Direkt zum Hauptbereich

Äquatorialguinea

 

Ihr Lieben,

streng nach dem Alphabet wäre heute ein Ausflug nach Antigua und Berbuda angesagt gewesen. Und keine Angst, ich will mich auf keinen Fall durchmogeln. Mein Plan ist weiterhin, wirklich aus jedem Land der Erde ein Buch zu lesen. Aber da ich auch gern möglichst aktuell sein möchte, reiche ich meinen Beitrag über Antigua und Berbuda am 18. März nach. Dann erscheint zwar kein völlig neues Buch, aber ein lesenswertes älteres Werk in neuem Kleid.

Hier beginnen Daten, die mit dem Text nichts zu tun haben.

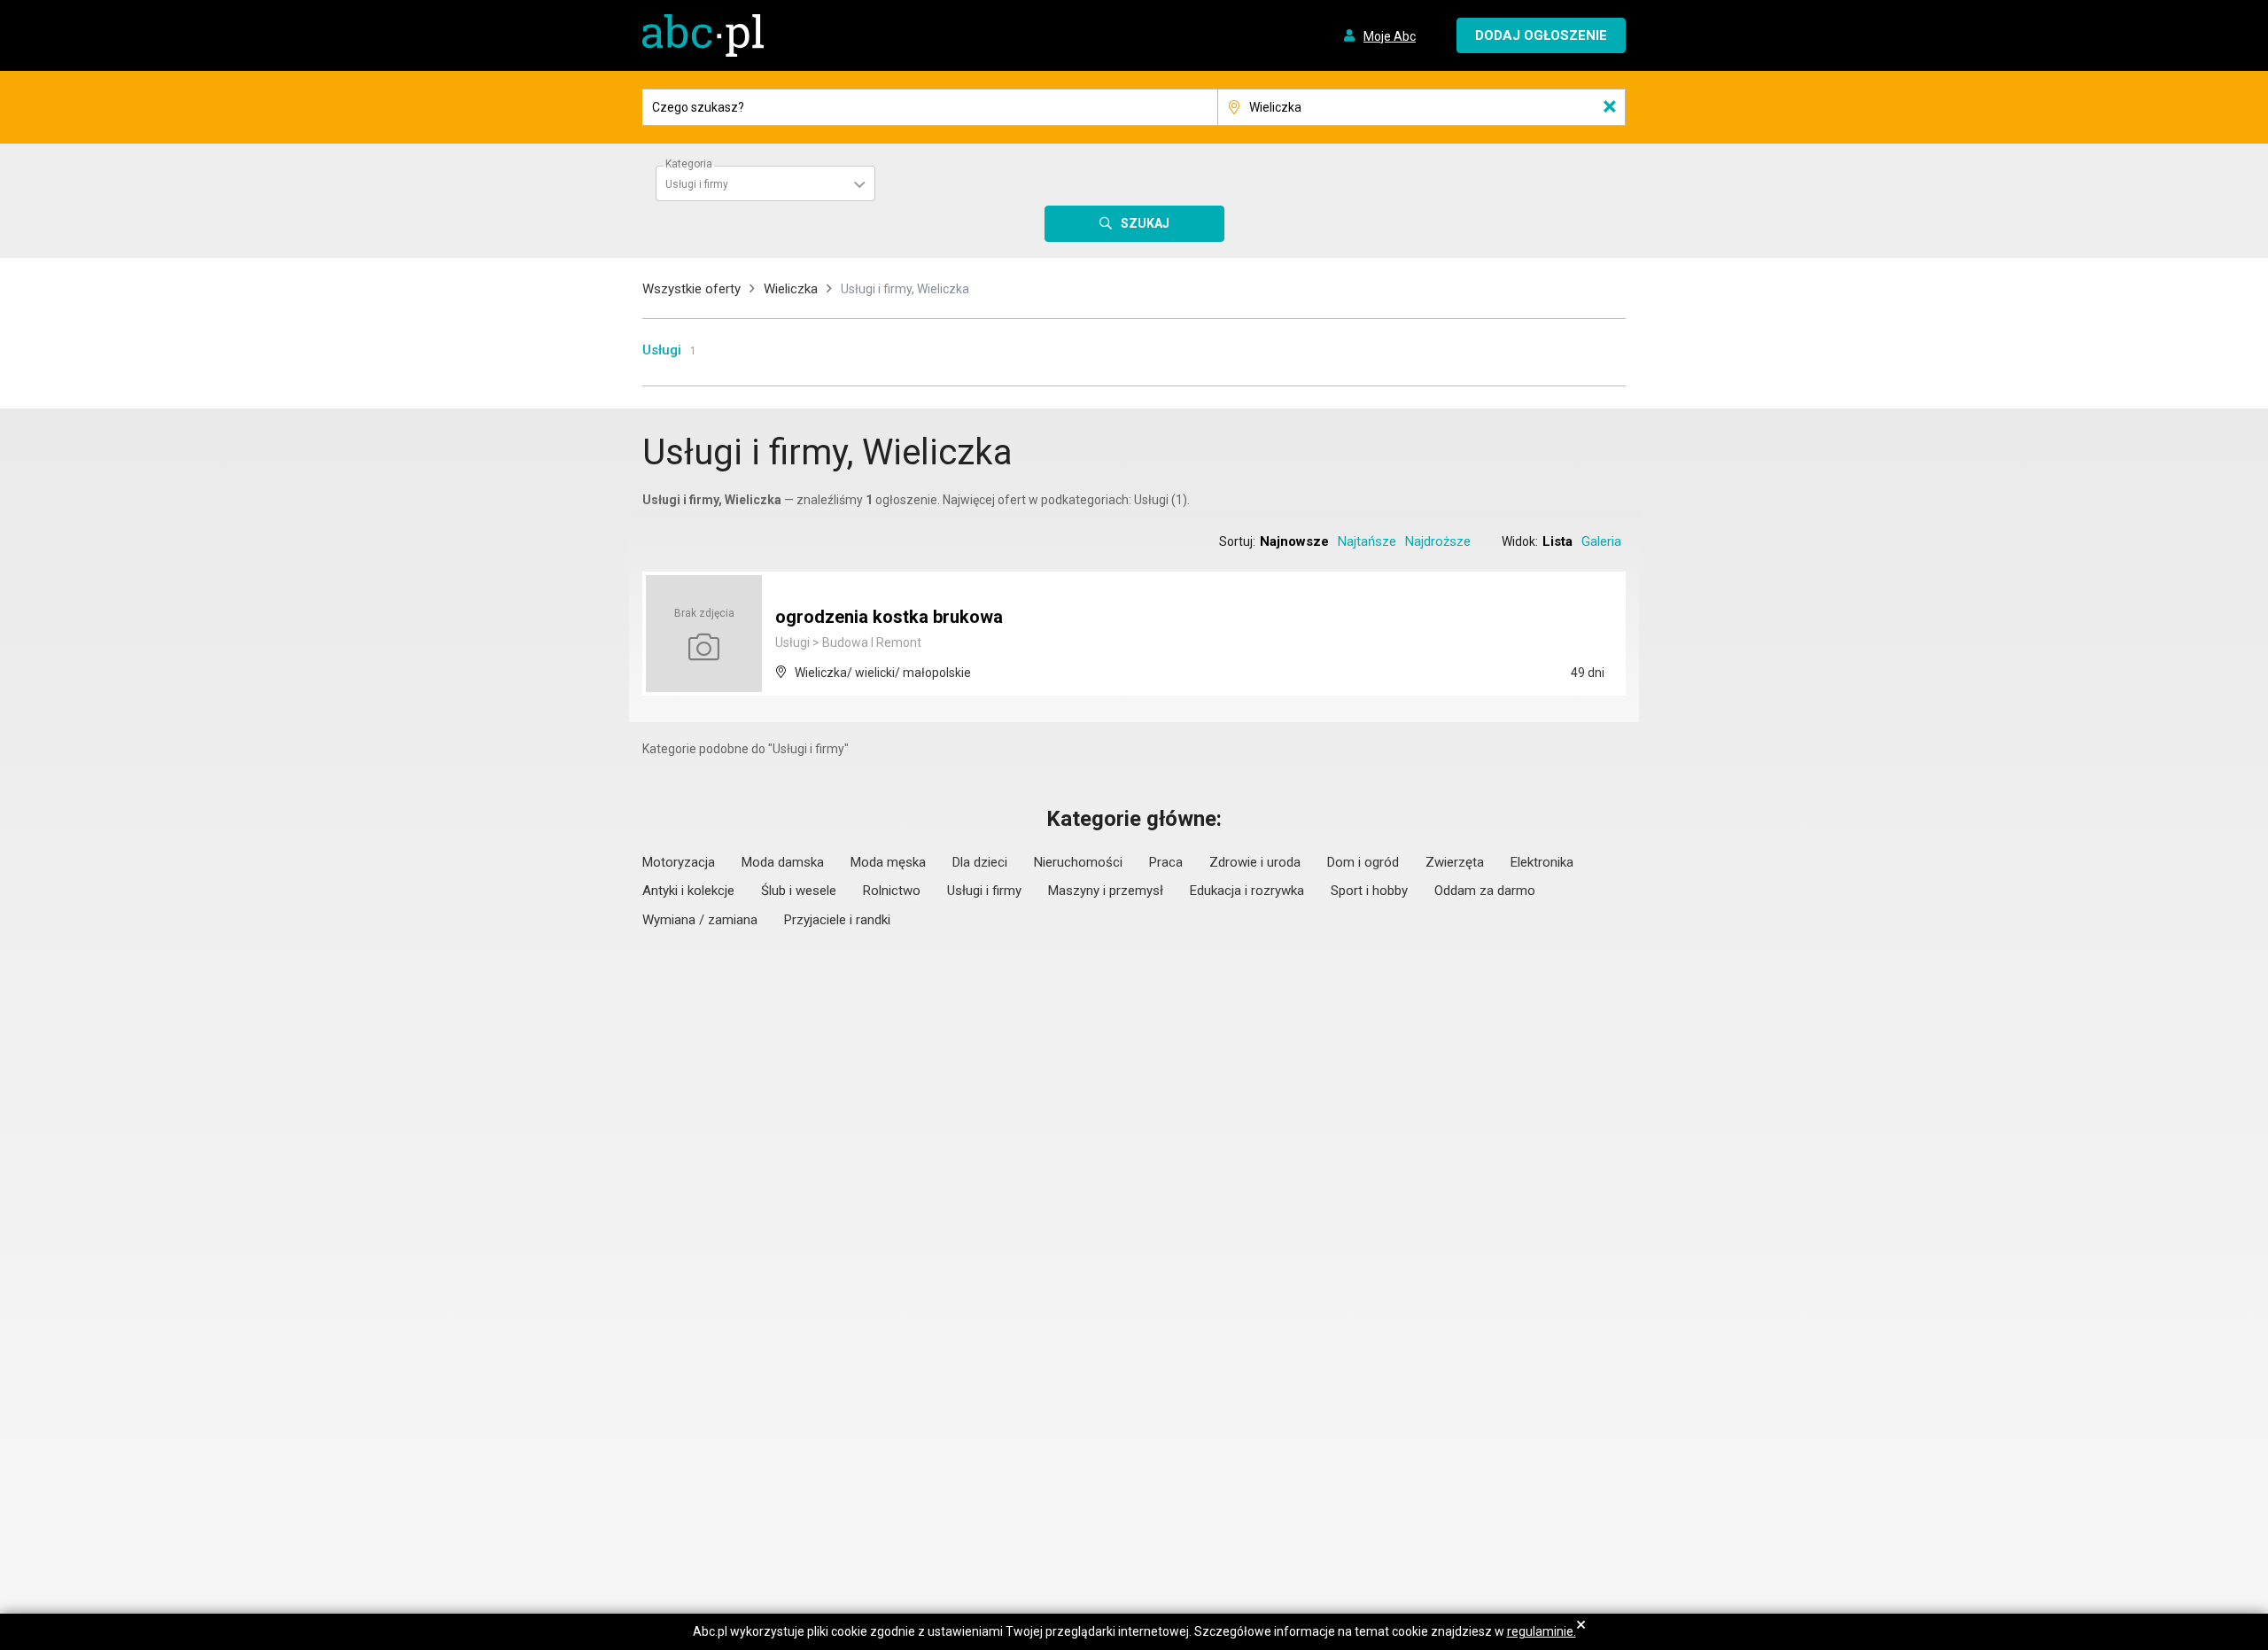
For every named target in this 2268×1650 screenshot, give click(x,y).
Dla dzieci (979, 862)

Heute geht es stattdessen um:


Äquatorialguinea



 

 

 

 

  

 

Meine Wahl fiel auf 

Trifonia Melibea Obono: La Bastarda. Übersetzt von Lawrence Schimel. Feminist Press. 2018

Leider habe ich für dieses außergewöhnliche Werk keine deutsche Übersetzung entdecken können, was ich wirklich für ein Versäumnis halte.

 



       

 

 

 

 

Rezension

„La Bastarda“ ist die Geschichte eines jungen Mädchens, das intensiv über seine Gefühle nachdenkt und nach seiner sexuellen Identität sucht. Soweit klingt das Ganze erstmal nach einem ganz normalen Coming of Age Roman, aber dann ist eben doch alles völlig anders als gewohnt. Denn Okomo lebt in einem kleinen Dorf in Äquatorialguinea, ihre Mutter ist vor langer Zeit gestorben und die Identität ihres Vaters wird ihr vorenthalten. 

In einer Gesellschaft, in der die Alten grundsätzlich Recht und die Männer sowieso das Sagen haben, ist Okomo seit sie denken kann von einer Mauer aus Schweigen und der Ablehnung umgeben. Als sie sich schließlich in ein Mädchen verliebt, spitzt sich die Situation zu. Denn in einer Welt, in der der Wert einer Frau danach gemessen wird, wie viele Kinder sie geboren hat, und ein Mann als Held gilt, wenn er möglichst viele Frauen schwängert, ist für gleichgeschlechtliche Liebe kein Platz. 

Bis Okomo ihren eigenen Weg findet, muss sie sich mit einer Reihe von unterschiedlichen Lebensentwürfen innerhalb und außerhalb der Gesellschaft auseinandersetzen und feststellen, dass längst nicht jeder glücklich ist, der scheinbar ins System passt.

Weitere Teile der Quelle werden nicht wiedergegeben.